Par Chedly Mamoghli *
Déjà dès le départ, on avait affaire à deux mondes différents, qui ne se connaissaient pas et sa victoire inattendue à l’élection présidentielle les a pris de court. La suite n’a pas arrangé les choses.
Il y a des signes qui ne trompent pas. Le premier qui a donné le ton à cette relation et qui a été une gaffe fut le lapin que le président de la république fraîchement élu a posé, début décembre 2019 à Sousse, au monde de l’entreprise lors des Journées de l’Entreprise organisées par l’Institut arabe des chefs d’entreprise (IACE). Le monde de l’entreprise, qui ne le connaissait pas, et qui voulait faire connaissance avec lui et entamer sur de bonnes bases les relations avec ce nouveau chef de l’Etat, l’a convié en invité d’honneur pour inaugurer son rendez-vous annuel le plus important. Le nouveau président annonça sa présence. Il y avait de quoi se réjouir. Personnellement je me suis dit que c’était une belle occasion pour que ces deux mondes se rencontrent enfin, fassent connaissance et que cela fasse avancer les choses. À la dernière minute, il se décommanda.
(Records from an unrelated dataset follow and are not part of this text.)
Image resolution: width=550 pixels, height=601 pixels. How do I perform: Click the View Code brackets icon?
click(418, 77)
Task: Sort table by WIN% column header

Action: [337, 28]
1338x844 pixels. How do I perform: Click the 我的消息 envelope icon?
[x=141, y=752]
Le choc des incompréhensions et des orgueils
Ce lapin que M. Saïed a posé au monde de l’entreprise a laissé une amertume et une grande déception chez les chefs d’entreprises et ils l’ont vécu comme une hostilité (pour ne pas dire une humiliation) à leur endroit d’autant plus qu’aucun geste n’a été entrepris pour réparer cette gaffe. Et le monde de l’entreprise n’a pas compris pourquoi? Et lui, n’a jamais dit pourquoi, sans doute par orgueil.
Kaïs Saïed a été blessé par le refus de l’Union tunisienne de l’industrie, du commerce et de l’artisanat (Utica) et du monde de l’entreprise en 2011 de son initiative qui visait à convertir les dettes en investissements dans les régions défavorisées. Voilà, la pomme de la discorde. Voilà, l’origine du problème. Et ce qui est encore plus déplorable c’est que personne, dans l’entourage du président de la république, n’a essayé de pousser vers le rapprochement entre ces deux mondes et vers un dialogue.
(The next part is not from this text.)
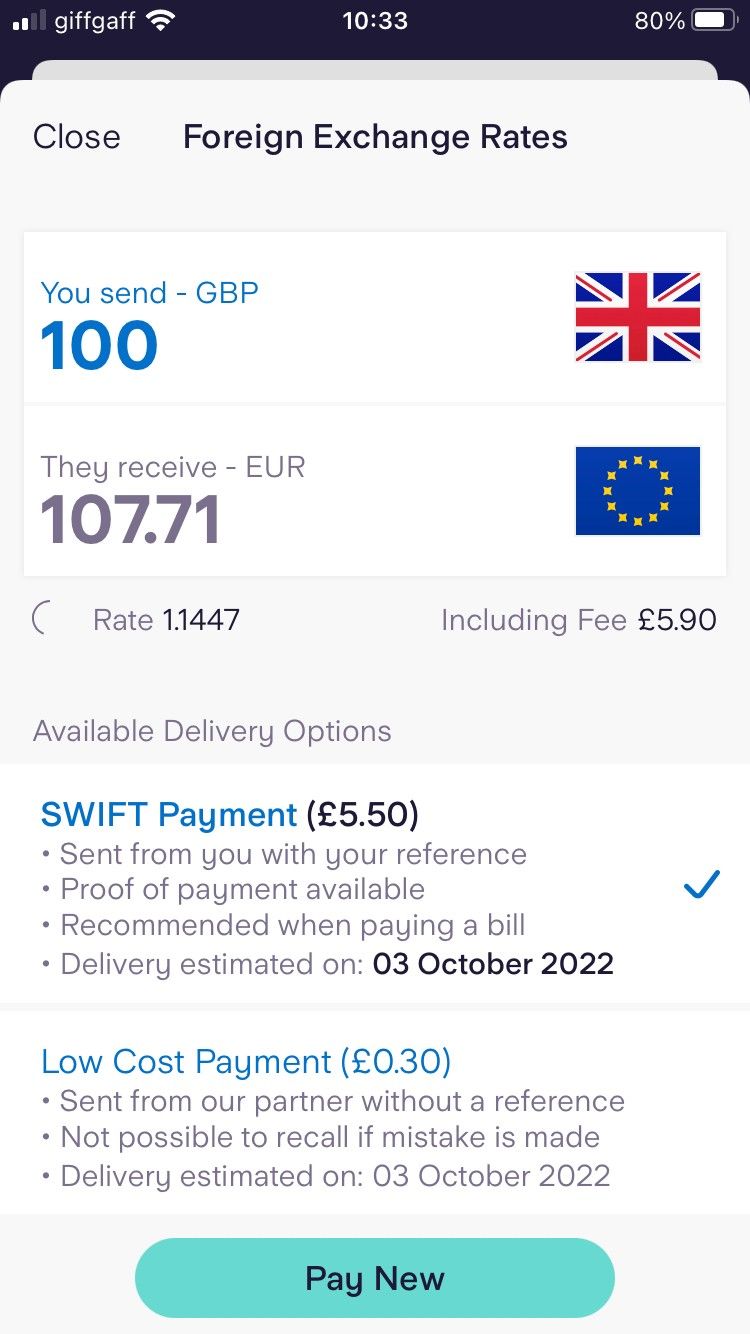Screen dimensions: 750x1334
Task: Tap the Including Fee £5.90 text
Action: [578, 620]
D’ailleurs que ça plaise ou pas, je déplore que l’ex-chef de gouvernement, Youssef Chahed, lors des premiers mois de Kaïs Saïed, alors qu’il était proche de lui et qu’il avait son oreille, n’ait rien fait pour rapprocher ce nouveau président et le monde de l’entreprise, pour lui faire comprendre l’importance du dialogue entre ces deux mondes et lui expliquer que la mésentente qui était en train de s’installer entre le président et le monde de l’entreprise serait de mauvaise augure pour le pays. Son successeur, Elyès Fakhfakh, qui doit sa place à Kaïs Saïed et qui vient du monde de l’entreprise, n’a également rien entrepris pour dissiper les nuages entre le président et le monde de l’entreprise. Et si ces deux hommes ont tenté quelque chose dans cette direction, force est de constater qu’ils n’y ont pas réussi.
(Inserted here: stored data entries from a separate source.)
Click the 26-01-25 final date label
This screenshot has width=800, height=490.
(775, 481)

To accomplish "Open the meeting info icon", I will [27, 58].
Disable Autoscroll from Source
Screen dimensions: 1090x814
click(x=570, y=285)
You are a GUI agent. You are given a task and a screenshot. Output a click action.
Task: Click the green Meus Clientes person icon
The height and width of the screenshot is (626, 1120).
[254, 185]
Il ne faut pas mettre tout le monde dans le même sac
Résultat, on est en train d’assister, impuissants, à la détérioration de cette relation. Les déclarations maladroites d’avant-hier, lundi 31 mars 2020, ont été comme un coup de massue terrible apporté à cette relation déjà problématique. M. Saïed dit : «Une source gouvernementale en 2012 a déclaré que les corrompus (‘‘fassidine’’) doivent à l’Etat 12 milliards de dinars et en même temps l’argent était disponible sur leurs comptes».
D’abord, qui a dit que cette source serait fiable et avait raison? Ses paroles sont-elles sacrées? Qui a dit que le même montant qui doit être remboursé était le même disponible sur les comptes bancaires? Egalement, quand on a une dette, cela ne veut pas dire que l’on n’est pas en train de la rembourser, on rembourse à chaque échéance et ce n’est qu’à la fin que toute la somme est remboursée.
Ensuite, il ne faut pas mettre tout le monde dans le même sac, il y a des affairistes véreux aux fortunes opaques qui fraudent le fisc, la Caisse nationale de sécurité sociale (CNSS) et qui sont sans foi ni loi mais il y a beaucoup de grands chefs d’entreprises surtout des industriels qui sont honnêtes, en règle et diffamés et salis à tort. Il ne faut pas mettre tout le monde dans le même sac. Donc les déclarations d’avant-hier prêtent à confusion et enveniment la situation.
Cette relation devenue conflictuelle entre Kaïs Saïed et le monde de l’entreprise ne peut plus durer. On ne peut plus continuer comme ça. Il faut agir. Les deux parties doivent mettre leur orgueil de côté, se parler franchement, discuter, échanger et dissiper les malentendus. Faites-le dans l’intérêt du pays.
Il faut se parler franchement et crever l’abcès
Samir Majoul, président de l’Utica, et le président de la République se sont vus mais apparemment ça n’a rien donné. Il ne faut pas que les entretiens soient seulement limités aux échanges protocolaires courtois, aux politesses et aux convenances et après, chaque partie tire sur l’autre par médias interposés. Il faut se parler franchement et crever l’abcès. Les deux appartiennent à deux mondes différents mais les deux sont des patriotes, chacun à sa manière. L’un est un universitaire qui a formé des générations et l’autre est un industriel dans l’agroalimentaire, l’industriel est par essence un patriote qui prend des risques et non pas un rentier qui ramène une franchise, qui dort et qui après ramasse le pactole.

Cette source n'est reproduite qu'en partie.